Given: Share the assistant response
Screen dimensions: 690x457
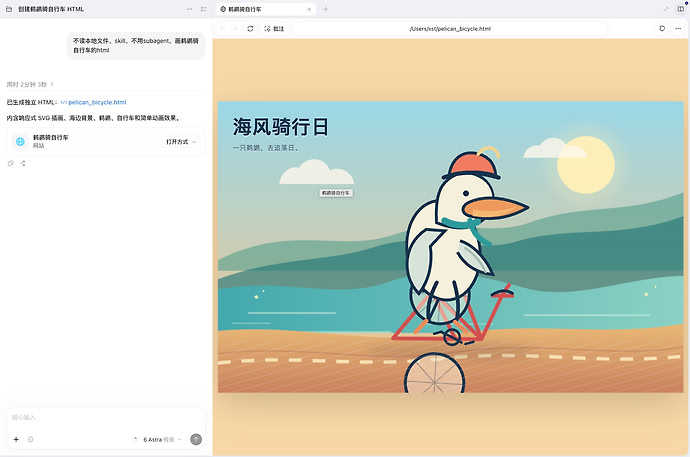Looking at the screenshot, I should [22, 163].
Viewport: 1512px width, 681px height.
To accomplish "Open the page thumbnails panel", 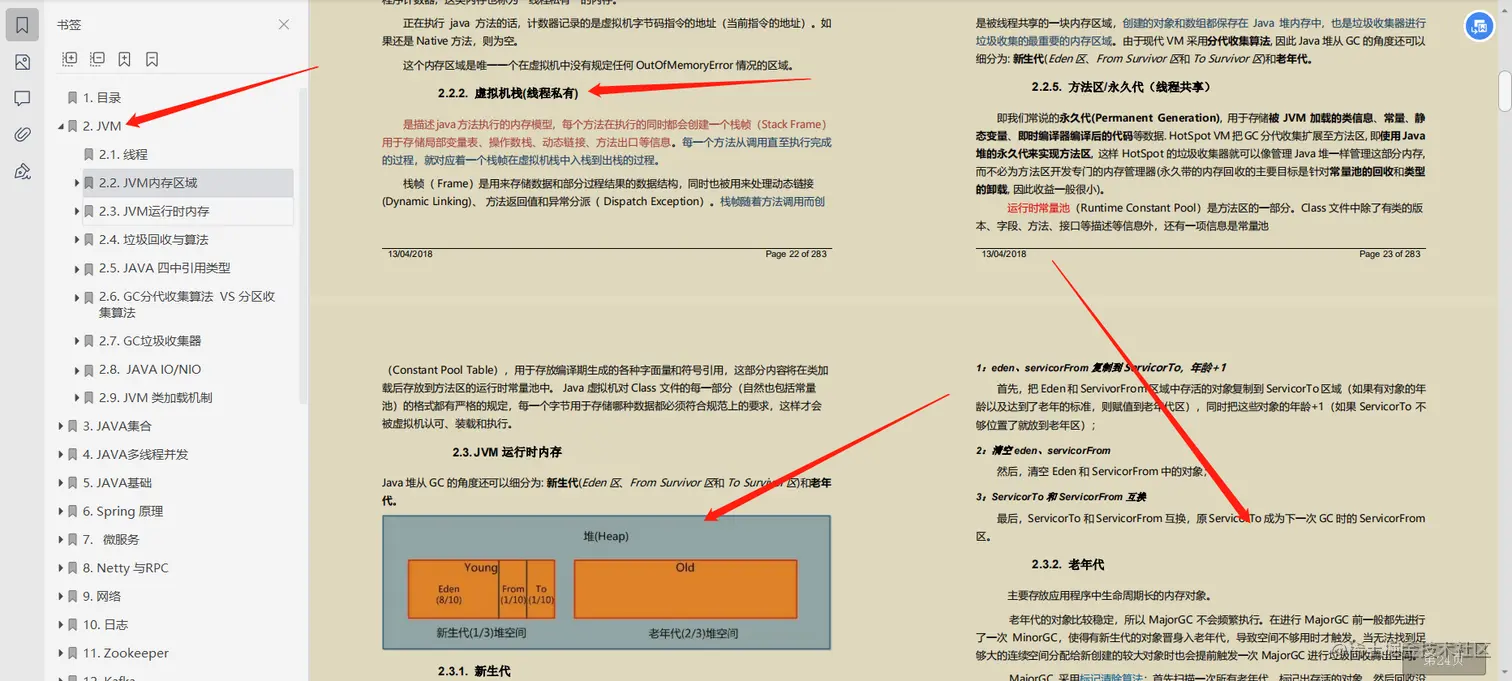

■ **Your instructions**: An exact copy of all the data above is required; omit any pictures.

■ **Exercise response**:
Given: Share the assistant response
Screen dimensions: 690x457
Looking at the screenshot, I should [22, 163].
Viewport: 1512px width, 681px height.
To accomplish "Open the page thumbnails panel", 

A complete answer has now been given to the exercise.